▶ **AIM OF THE TASK**
Copy the interview word for word, starting with "LSF: Or a very" and going on through "has been amazing.".
----- PASSAGE -----
LSF: Really? Those fricken little boxes drive me nuts…. Yeah, where did that Seuss-like rhyme pseudo children’s book idea come from? I mean it’s not like a normal game of word association: Syringe, nurse, blood, Seuss! I mean, what the hell?
TH – We came up with the rough idea together while driving back from an IUI appointment. But the thing was, we didn’t actually get the IUI because the doctor didn’t like the looks of the ultrasound – it looked like there might be polyps in the uterine lining, but could only be confirmed with a different kind of ultrasound, which couldn’t be done that day (and would be another couple hundred bucks). Virginia was really frustrated on that drive home. I commented that I envisioned the polyp as some mean old lady who lived on the uterine lining and was shouting at all the kids passing by to “Stay off my lawn!!!” Virginia laughed at that. And it was good to hear Virginia laugh. We decided at that moment that we were going to find some fun, imaginative way to tell the infertility story. Our good friend, Amanda is a talented artist. She really added a lot with her illustrations.
LSF: There’s a lot of raw emotion in this little book. A lot of yelling and some cursing and even a few sexual positions mentioned. (One I had to ask my husband what it was. He said: “You know when I want some and you want to watch a TV show and we compromise? That’s what that is.”) Anyhow… Did you set out to give a good, honest, form of venting that we can all relate to or did it just evolve into that?
TH – I don’t think we would have ever finished it if it weren’t an honest expression of how we felt. We were angry. We were frustrated. We were annoyed. We were ashamed. I’m not sure we could write an infertility book that didn’t contain those emotions. We wanted to do it in a way that was both relatable to those who are familiar with the experience, and accessible to those who aren’t. Something that you can hand to your best friend, or your mother-in-law, or a young couple who just hit their first road block in the process. Hand it to them and say “Read this. And then let’s talk.”
LSF: Wait… Whoa… Your mother-in-law? I mean, you’ve got that sexual position that I didn’t know had a name and you said the “M” word just a few minutes ago, and the “F” word’s in the title…
TH – EVERYONE we know has been invited to read this! In fact, the book’s cover is going to be the image on our Christmas cards this year. Many of our elderly aunts will now know that we have a book about infertility on Amazon… even if they don’t know that “Amazon” is more than a jungle in South America.
LSF: Or a very large warrior woman.
TH: Right. One of our intentions in writing this book was to “come out” to our family and friends. We wanted to express our frustration to them, but to do it in a fun, entertaining way. It’s a narrow target to hit (serious yet whimsical), but the response from everyone we love has been amazing.
VH: The most amazing thing has been how many friends have seen our book and then reached out to personally share their own infertility struggles with us! These are friends whose Facebook pages are plastered with photos of their beautiful children. I never knew the anguish they went through to have those children. Everyone seems to fight infertility alone, and it’s not right that something so emotionally and physically draining is also so lonely and isolating.
TH: I think it’s been great. The more we can get other people to accept infertility without stigma, the easier it’s been for us to accept it too.
LSF: Thanks a lot you guys for taking time to chat… And for you know, only saying “masturbate” once.
----- EXCERPTED RECORDS -----
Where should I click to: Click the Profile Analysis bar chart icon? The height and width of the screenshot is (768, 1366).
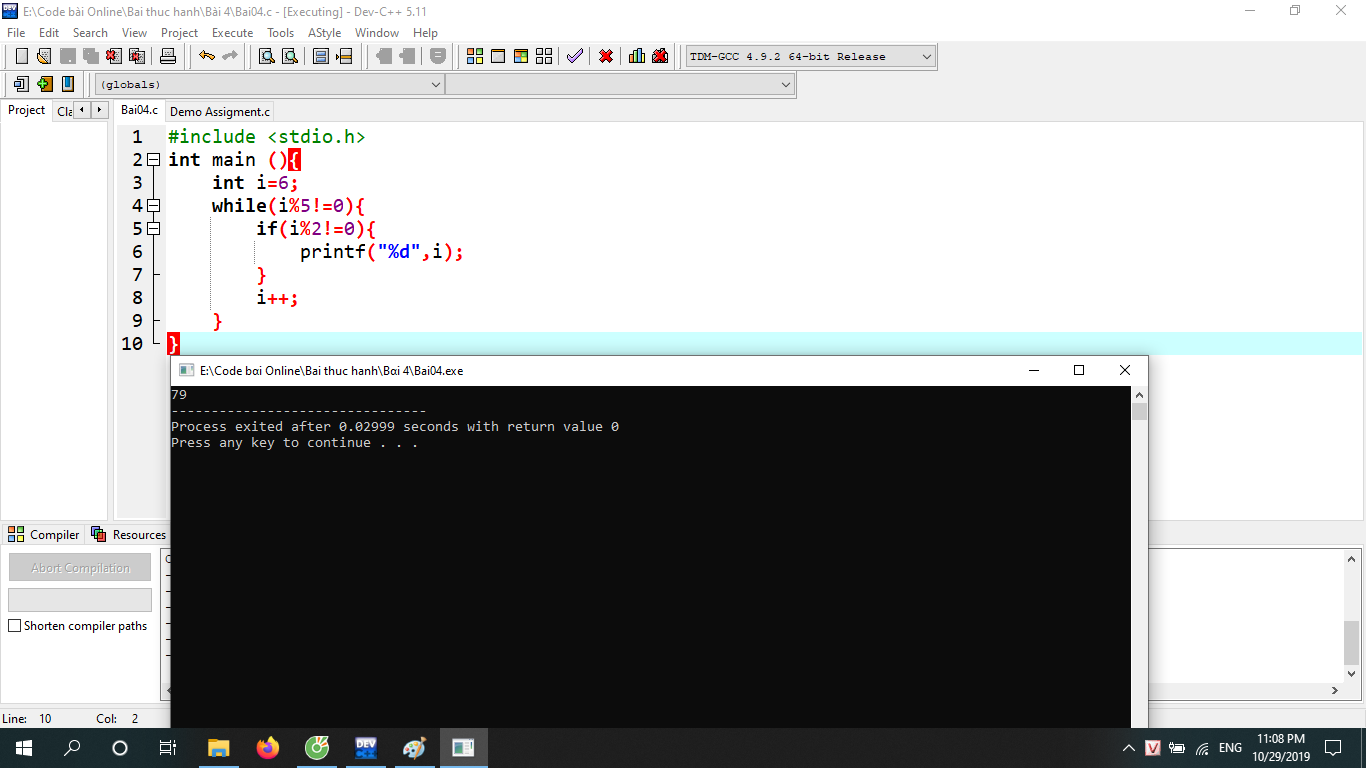637,56

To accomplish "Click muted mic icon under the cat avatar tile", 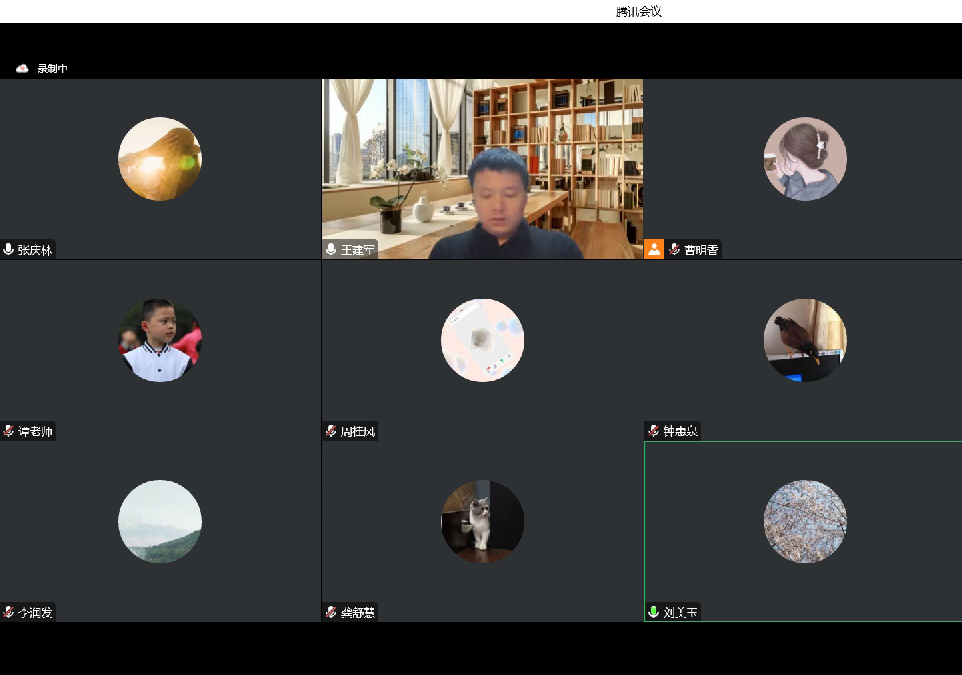I will [x=331, y=612].
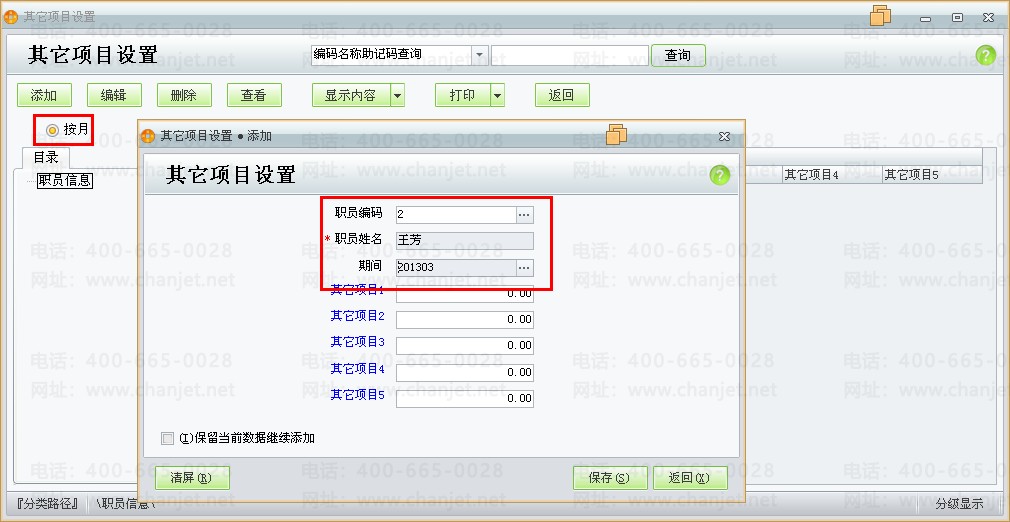Click the 添加 toolbar button

(44, 96)
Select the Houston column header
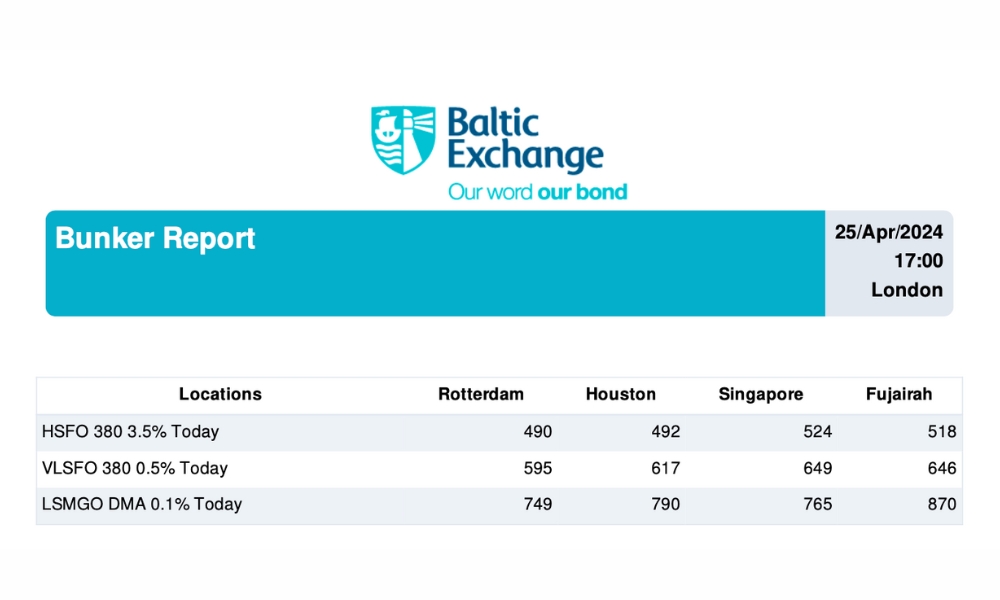 click(620, 394)
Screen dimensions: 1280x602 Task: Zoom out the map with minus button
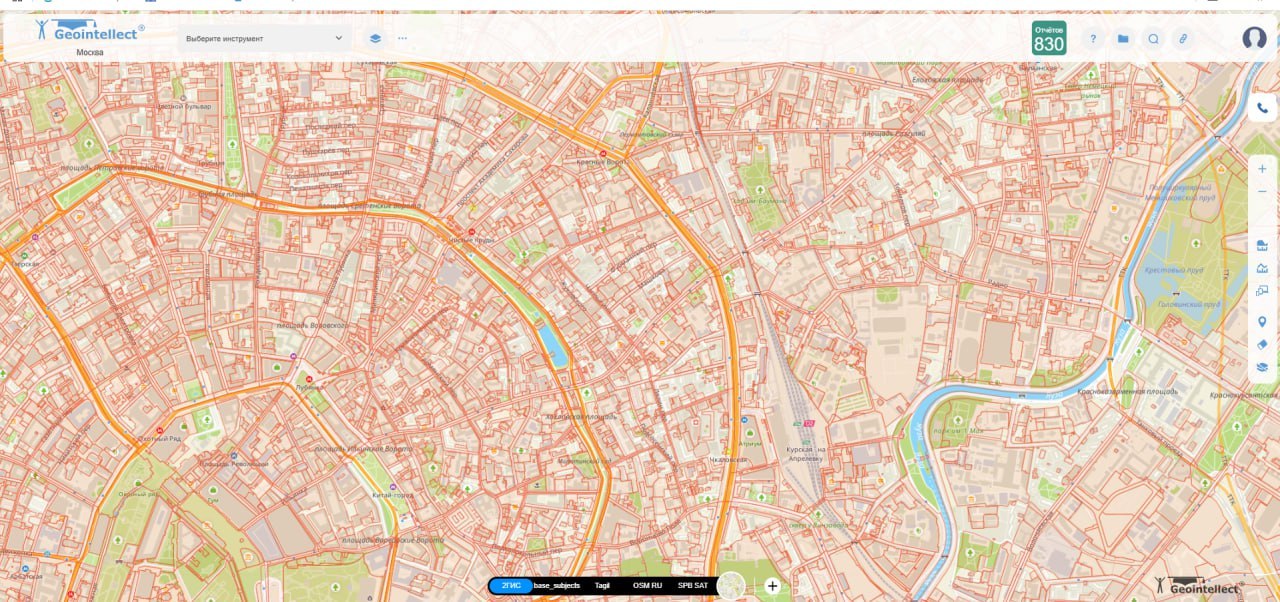click(x=1262, y=191)
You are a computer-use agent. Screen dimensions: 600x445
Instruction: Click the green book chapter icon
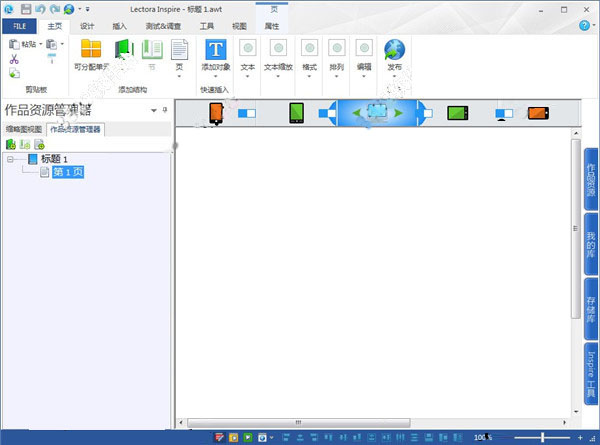(124, 49)
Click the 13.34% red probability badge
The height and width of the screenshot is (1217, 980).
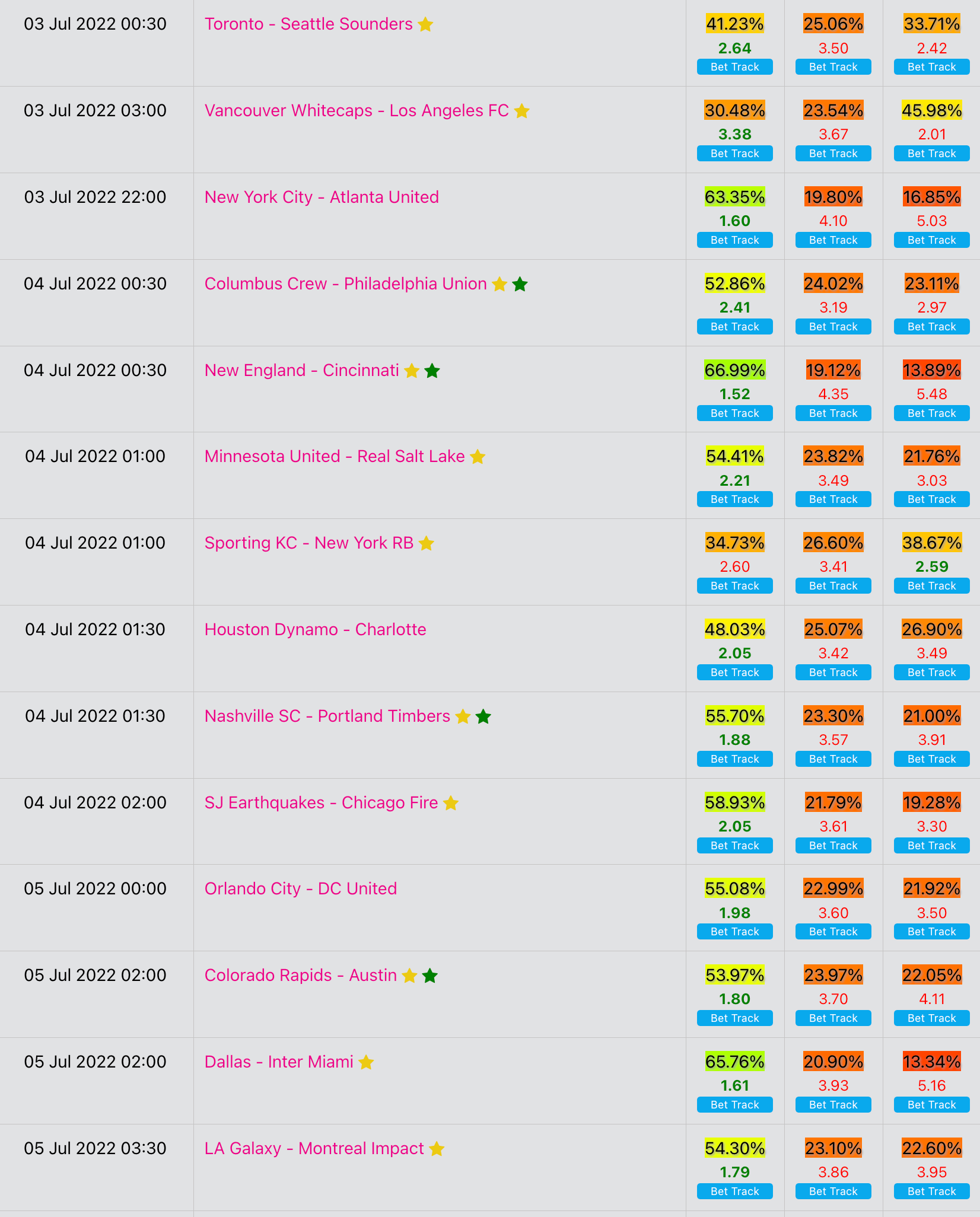click(x=931, y=1062)
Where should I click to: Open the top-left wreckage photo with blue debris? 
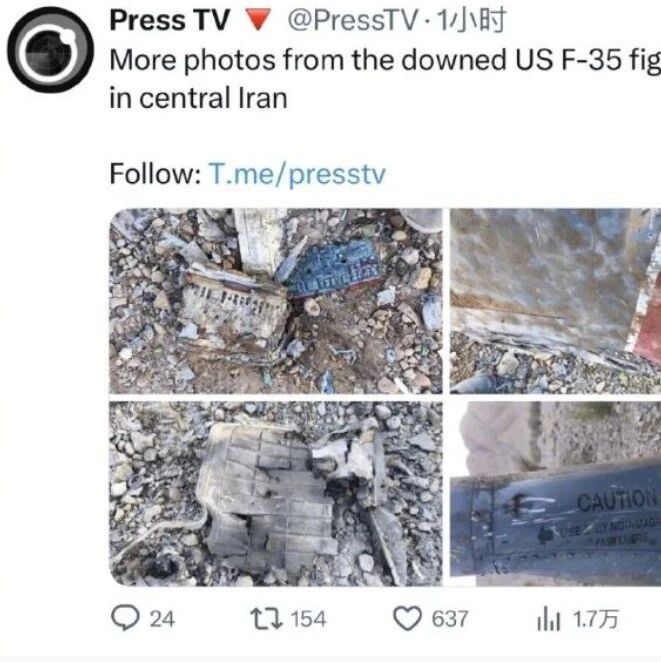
-----
▶ **FINAL ANSWER**
LSF: Or a very large warrior woman.
TH: Right. One of our intentions in writing this book was to “come out” to our family and friends. We wanted to express our frustration to them, but to do it in a fun, entertaining way. It’s a narrow target to hit (serious yet whimsical), but the response from everyone we love has been amazing.